We have reported previously that concerns about the volume and type of loans being made to people buying new cars is concerning some experts. Now, two other trends are adding to their worries – a large rise in the number of second mortgages being taken, and a similar rise in offers for free and cheap credit cards. The fear is that Britain has basically not changed its financial system in a significant way since the crisis in 2008, and that another “Credit Crunch” is looming.
The Guardian reports –
“It was the same before the last banking crash. Tens of thousands of households, many of them struggling to pay monthly mortgage payments, used second mortgages to bypass borrowing limits set by their mortgage lender… The latest industry figures show the number of people opting to saddle themselves with a second mortgage leapt 22% in March to its highest level since 2008… Car loans are already on the regulator’s radar. Like second mortgages, they are considered secured credit on the basis that lenders have a claim against an asset when borrowers can no longer pay monthly instalments. But cars depreciate from the moment they are bought, so they rank low down the scale of secure credit.

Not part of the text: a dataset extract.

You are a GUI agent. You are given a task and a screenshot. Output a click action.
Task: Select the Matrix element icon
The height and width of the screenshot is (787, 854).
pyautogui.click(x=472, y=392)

And loans have turned in recent years into leases that have customers renewing contracts every three years, keeping them in effect permanently hooked… The main consumer regulator for the financial services industry, the Financial Conduct Authority, is reviewing the market for car leasing, which now accounts for more than 90% of car sales, to check for mis-selling to poorer households who will be vulnerable to default… The Bank of England is also on the case. More importantly, it is also looking at the big picture and what happens if unemployment suddenly rises and a large number of households default on payments.”